Le origini del tipico dolce napoletano risalgono secondo antiche memorie al XVII, quando nel convento di Santarosa , sulla costiera amalfitana fra localita’ Furore e Conca dei marini , una suora addetta alla cucina invento’ il tipico dolce di sfoglie a forma di cappuccio che ebbe il nome di Santarosa , in omaggio alla Santa a cui era dedicato il convento.

In quel sacro luogo si pregava tanto, ma, trattandosi di un convento di clausura, non si poteva andare da nessuna parte e quindi di tempo libero ce n’era in abbondanza. Una parte di esso veniva speso in cucina.
Un giorno di 400 anni fa (siamo nel 600) la suora addetta alla cucina si accorse che era avanzata un po’ di semola cotta nel latte. Buttarla, non se ne parlava proprio. Fu così che, ispirata dall’Alto, la cuoca ci buttò dentro un po’ di frutta secca, di zucchero e di liquore al limone. “Potrebbe essere un ripieno”, si disse. Ma cosa poteva metterci sopra e sotto?
Preparò allora due sfoglie di pasta aggiungendovi strutto e vino bianco, e ci sistemò in mezzo il ripieno. Poi, siccome anche in un convento l’occhio vuole la sua parte, sollevò un po’ la sfoglia superiore, dandole la forma di un cappuccio di monaco, e infornò il tutto. A questo dolce venne dato, inevitabilmente, il nome della Santa a cui era dedicato il convento. La santarosa ci mise circa centocinquant’anni per percorrere i sessanta chilometri tra Amalfi e Napoli. Qui arrivò ai primi dell’800, per merito dell’oste Pasquale Pintauro. I napoletani staranno protestando: ma no!, Pintauro è un pasticciere, e non un oste. Invece nei giorni di cui stiamo parlando era effettivamente un oste, con bottega in via Toledo, proprio di fronte a Santa Brigida. Che rimase un’osteria fino al 1818, anno in cui Pasquale entrò in possesso, per una via che non è mai stata chiarita, della ricetta originale della santarosa. Quell’anno ci furono due conversioni: Pintauro da oste divenne pasticciere, e la sua osteria si convertì in un laboratorio dolciario.

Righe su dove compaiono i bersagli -

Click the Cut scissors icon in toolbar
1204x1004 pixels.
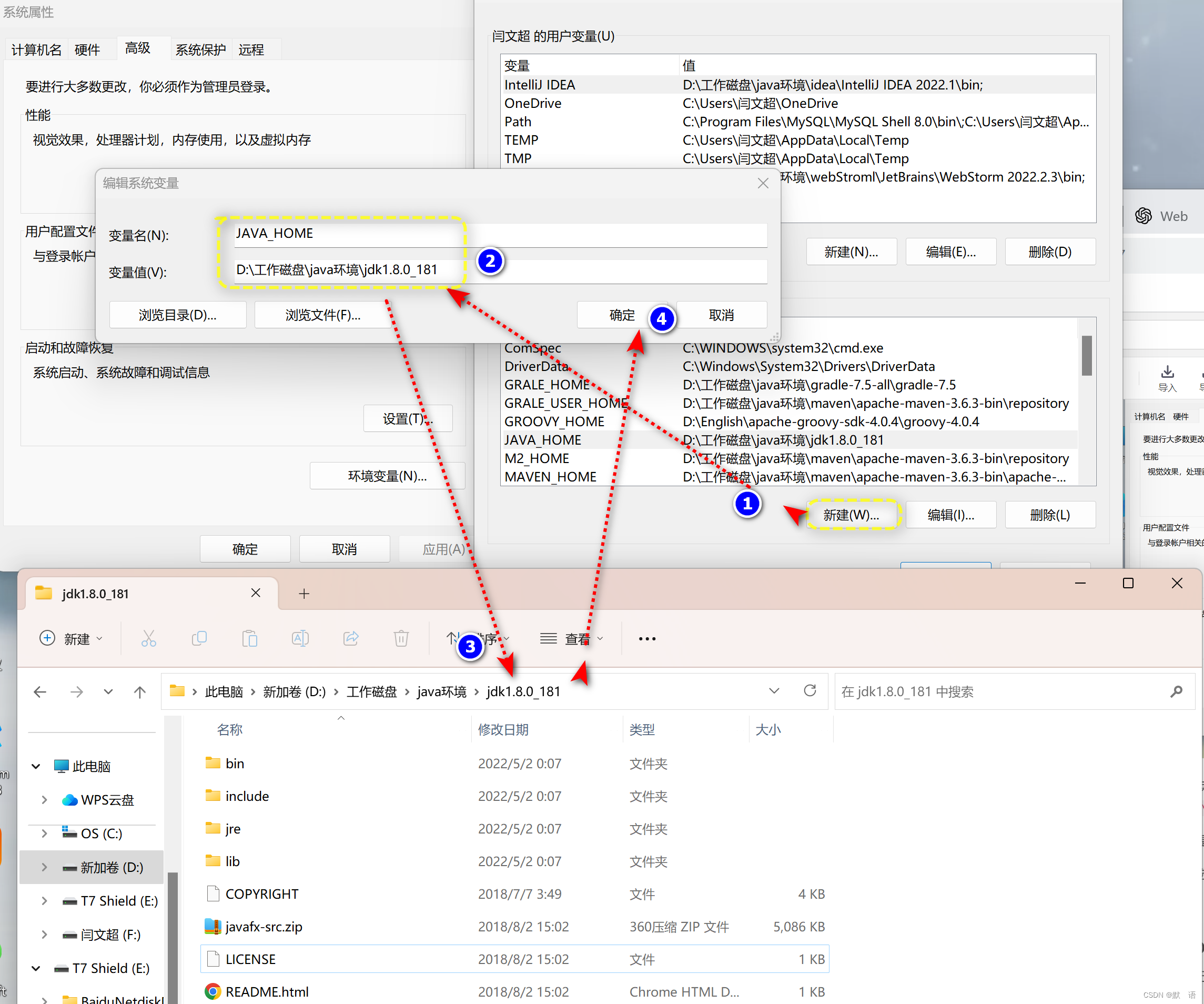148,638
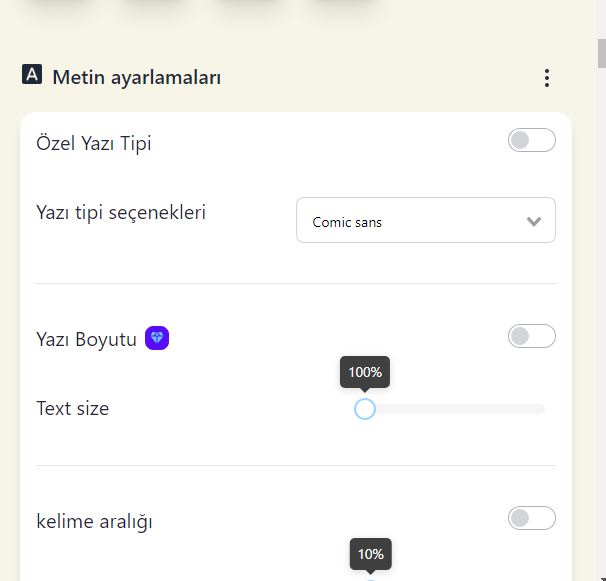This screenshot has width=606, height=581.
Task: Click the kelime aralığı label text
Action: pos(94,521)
--
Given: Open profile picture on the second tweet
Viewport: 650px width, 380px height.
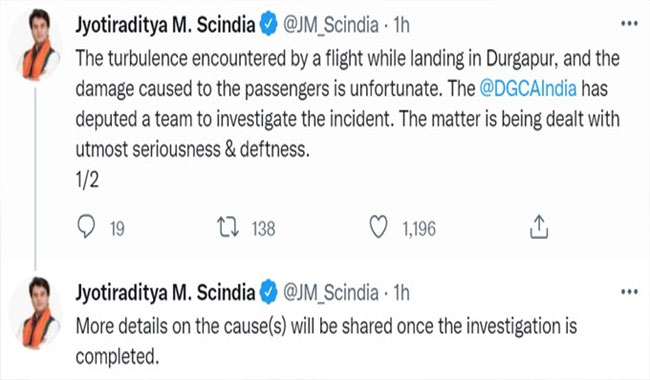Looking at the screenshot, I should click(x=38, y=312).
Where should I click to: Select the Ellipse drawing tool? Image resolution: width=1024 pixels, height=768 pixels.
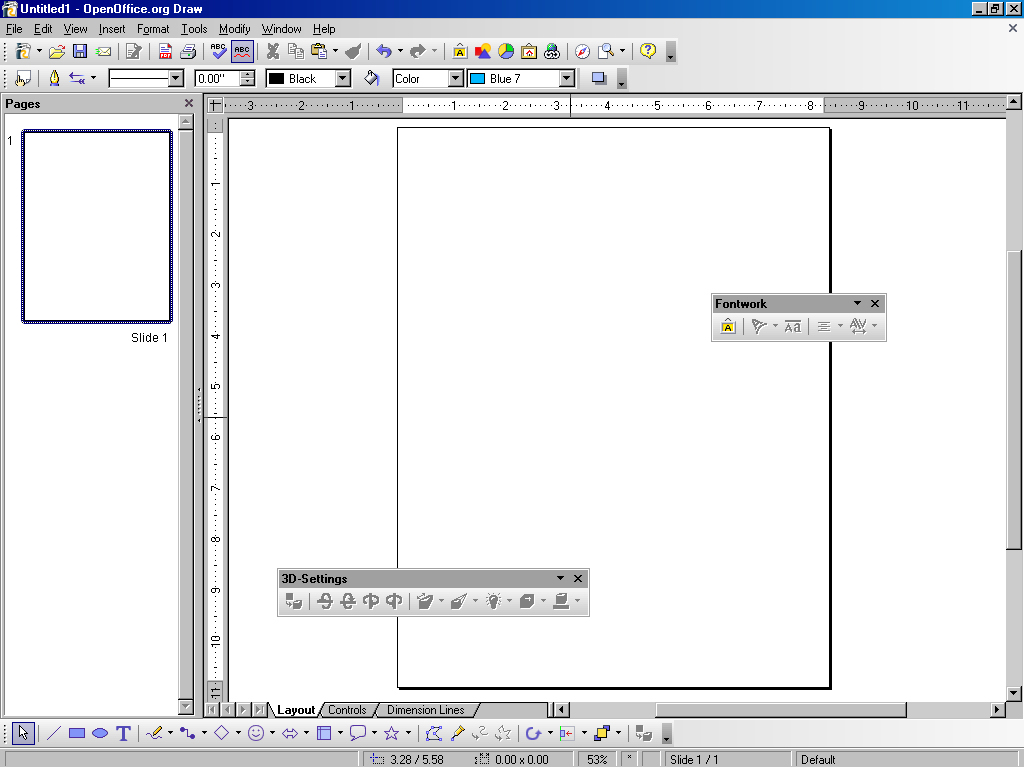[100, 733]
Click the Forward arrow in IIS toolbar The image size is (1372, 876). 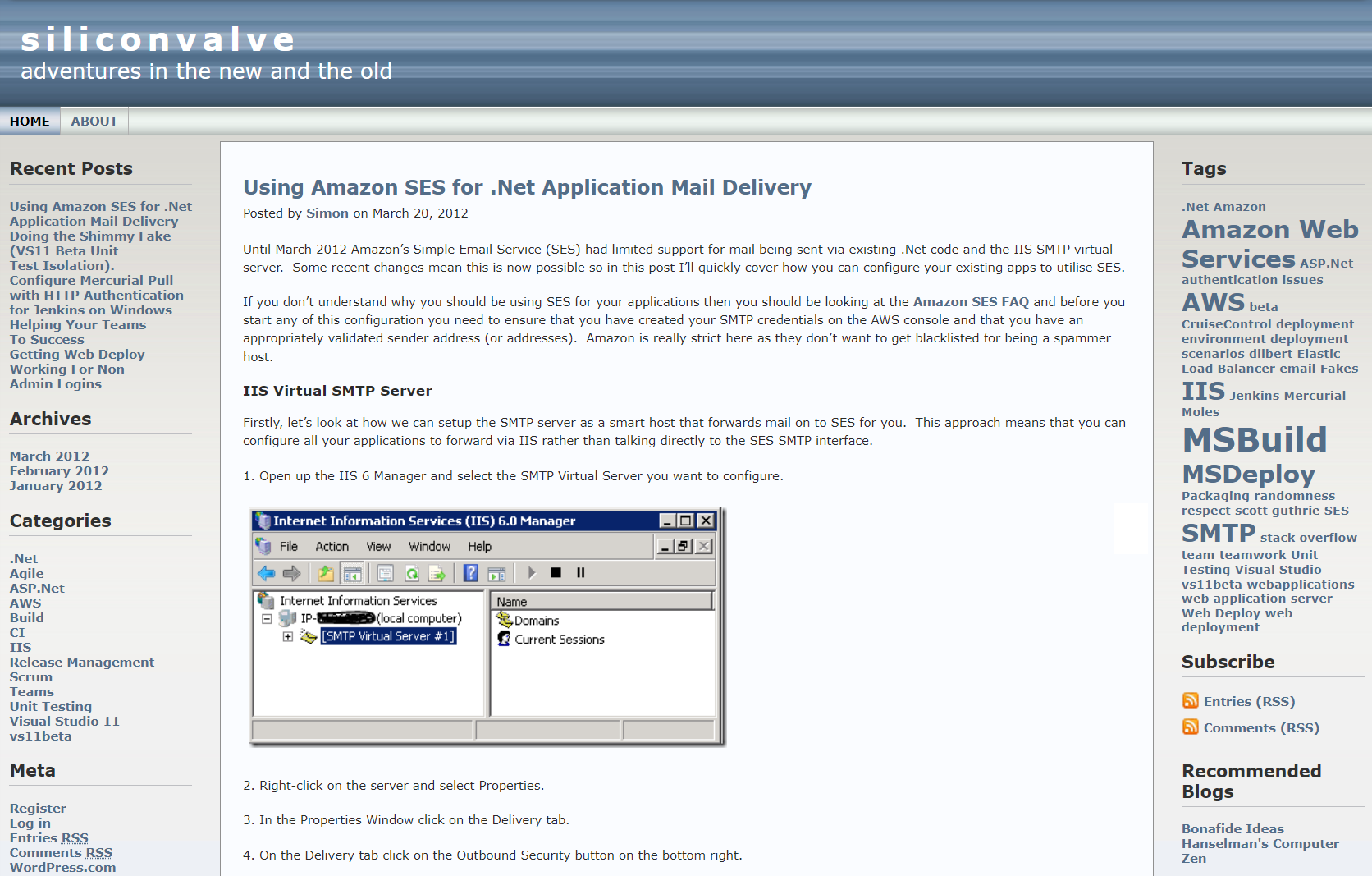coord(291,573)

DESCRIZIONE DEL COMPITO -
Puoi ricopiare parola per parola il tratto dell'estratto sulla santarosa che va da "In quel sacro" fino a "sopra e sotto?"?

RISULTATO CORRETTO -
In quel sacro luogo si pregava tanto, ma, trattandosi di un convento di clausura, non si poteva andare da nessuna parte e quindi di tempo libero ce n’era in abbondanza. Una parte di esso veniva speso in cucina.
Un giorno di 400 anni fa (siamo nel 600) la suora addetta alla cucina si accorse che era avanzata un po’ di semola cotta nel latte. Buttarla, non se ne parlava proprio. Fu così che, ispirata dall’Alto, la cuoca ci buttò dentro un po’ di frutta secca, di zucchero e di liquore al limone. “Potrebbe essere un ripieno”, si disse. Ma cosa poteva metterci sopra e sotto?